风裹着巷口炒货铺的甜香飘过来时,才看见墙根那堆红得发亮的番茄。不是超市里码得方方正正的塑封果,是带着浅绿蒂头、表皮沾着细微尘土的模样,像刚从藤上剪下来,连露水都还没干透。
摊主是个穿洗得发白的蓝布围裙的中年男人,正用半块磨得软乎乎的旧棉布擦竹篮的边缘。竹篮旁边摞着带细泥的小萝卜、半筐带白霜的青菜,还有几只装着青枣的塑料袋,都随意摆着,没刻意规整。刚才有个骑三轮车的邻人停下来,递了根烟,两个人靠在墙根聊了两句,声音压得很低,像怕惊飞了墙头上停着的麻雀。
穿校服的小姑娘攥着五块钱跑过来,蹲在摊前挑了半天,指尖刚碰到最顶那只圆滚滚的番茄,摊主就笑着把那只递到她面前,说这个最甜,你尝尝,不收钱。小姑娘有点害羞,挠挠头接了,咬了一口,眼睛一下子亮起来,小声说了句真甜,然后挑了两只小番茄,把钱递了过去。
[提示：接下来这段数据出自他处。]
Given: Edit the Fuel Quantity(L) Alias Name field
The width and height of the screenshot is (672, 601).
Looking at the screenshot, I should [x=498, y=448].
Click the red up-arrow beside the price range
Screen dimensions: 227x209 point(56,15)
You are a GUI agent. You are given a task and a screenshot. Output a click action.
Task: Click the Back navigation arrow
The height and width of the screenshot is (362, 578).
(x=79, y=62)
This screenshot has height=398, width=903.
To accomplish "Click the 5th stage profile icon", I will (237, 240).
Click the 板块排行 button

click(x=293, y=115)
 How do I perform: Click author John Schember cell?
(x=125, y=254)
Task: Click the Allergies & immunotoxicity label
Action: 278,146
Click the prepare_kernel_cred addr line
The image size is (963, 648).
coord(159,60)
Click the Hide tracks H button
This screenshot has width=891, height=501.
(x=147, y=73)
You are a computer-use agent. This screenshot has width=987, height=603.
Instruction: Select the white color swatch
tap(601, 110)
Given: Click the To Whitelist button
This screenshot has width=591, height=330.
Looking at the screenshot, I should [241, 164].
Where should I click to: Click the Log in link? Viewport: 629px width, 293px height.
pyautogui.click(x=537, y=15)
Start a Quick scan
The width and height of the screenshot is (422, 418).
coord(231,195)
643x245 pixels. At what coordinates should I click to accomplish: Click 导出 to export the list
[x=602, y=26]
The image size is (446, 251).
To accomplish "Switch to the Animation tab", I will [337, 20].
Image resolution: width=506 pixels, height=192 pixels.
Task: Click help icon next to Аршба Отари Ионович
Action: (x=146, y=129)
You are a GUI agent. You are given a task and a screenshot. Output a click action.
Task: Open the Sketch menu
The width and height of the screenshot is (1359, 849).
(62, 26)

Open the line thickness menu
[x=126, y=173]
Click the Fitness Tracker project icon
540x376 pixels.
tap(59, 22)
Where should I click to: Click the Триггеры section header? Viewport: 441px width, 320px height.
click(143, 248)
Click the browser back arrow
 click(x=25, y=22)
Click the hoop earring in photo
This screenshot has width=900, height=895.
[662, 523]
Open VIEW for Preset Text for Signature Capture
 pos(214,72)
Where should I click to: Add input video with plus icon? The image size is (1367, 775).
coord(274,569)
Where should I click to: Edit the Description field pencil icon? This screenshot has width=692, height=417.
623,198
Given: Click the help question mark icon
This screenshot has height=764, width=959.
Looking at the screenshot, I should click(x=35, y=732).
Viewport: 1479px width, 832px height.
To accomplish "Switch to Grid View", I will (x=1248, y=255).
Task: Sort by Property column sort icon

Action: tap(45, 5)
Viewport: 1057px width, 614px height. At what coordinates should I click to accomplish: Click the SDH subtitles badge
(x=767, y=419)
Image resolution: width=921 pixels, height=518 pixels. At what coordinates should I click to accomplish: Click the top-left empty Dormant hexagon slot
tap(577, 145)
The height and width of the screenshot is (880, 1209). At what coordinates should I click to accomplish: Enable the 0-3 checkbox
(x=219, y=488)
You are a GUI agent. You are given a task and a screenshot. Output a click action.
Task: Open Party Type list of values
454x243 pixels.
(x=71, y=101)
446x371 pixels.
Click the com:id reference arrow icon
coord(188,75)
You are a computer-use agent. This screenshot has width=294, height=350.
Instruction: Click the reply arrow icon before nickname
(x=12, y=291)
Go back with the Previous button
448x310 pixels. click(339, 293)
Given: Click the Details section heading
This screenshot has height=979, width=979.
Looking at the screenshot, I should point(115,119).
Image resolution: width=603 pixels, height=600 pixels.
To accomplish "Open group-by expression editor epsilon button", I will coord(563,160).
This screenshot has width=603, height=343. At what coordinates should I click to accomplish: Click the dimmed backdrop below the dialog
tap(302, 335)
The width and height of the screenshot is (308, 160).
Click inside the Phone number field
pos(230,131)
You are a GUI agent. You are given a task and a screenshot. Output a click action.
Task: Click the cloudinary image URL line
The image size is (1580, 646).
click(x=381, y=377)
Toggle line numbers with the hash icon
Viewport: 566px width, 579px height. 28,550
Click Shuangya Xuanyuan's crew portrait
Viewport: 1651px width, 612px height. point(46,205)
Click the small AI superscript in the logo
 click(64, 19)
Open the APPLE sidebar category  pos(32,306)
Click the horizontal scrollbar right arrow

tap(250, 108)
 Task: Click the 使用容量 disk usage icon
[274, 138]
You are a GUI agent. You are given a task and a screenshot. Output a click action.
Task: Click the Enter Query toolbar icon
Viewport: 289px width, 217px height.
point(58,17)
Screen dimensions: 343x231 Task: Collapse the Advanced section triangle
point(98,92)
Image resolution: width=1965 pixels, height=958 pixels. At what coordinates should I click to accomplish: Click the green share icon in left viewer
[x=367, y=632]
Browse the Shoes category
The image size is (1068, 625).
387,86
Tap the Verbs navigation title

阳光斜斜扫过巷口的水泥地,把番茄的红映得软乎乎的,连竹篮的竹纹都镀上了一层暖黄。路过的电动车晃了晃车筐里的蒜苗,骑车的小伙子按了下喇叭,又赶紧收了声,怕扰了这阵慢悠悠的傍晚闲。我站在街对面看了两分钟,直到听见身后奶茶店的门帘被掀开,才收回目光,口袋里的手机还亮着未读的工作消息,但这一刻的红,突然让脚步慢了下来。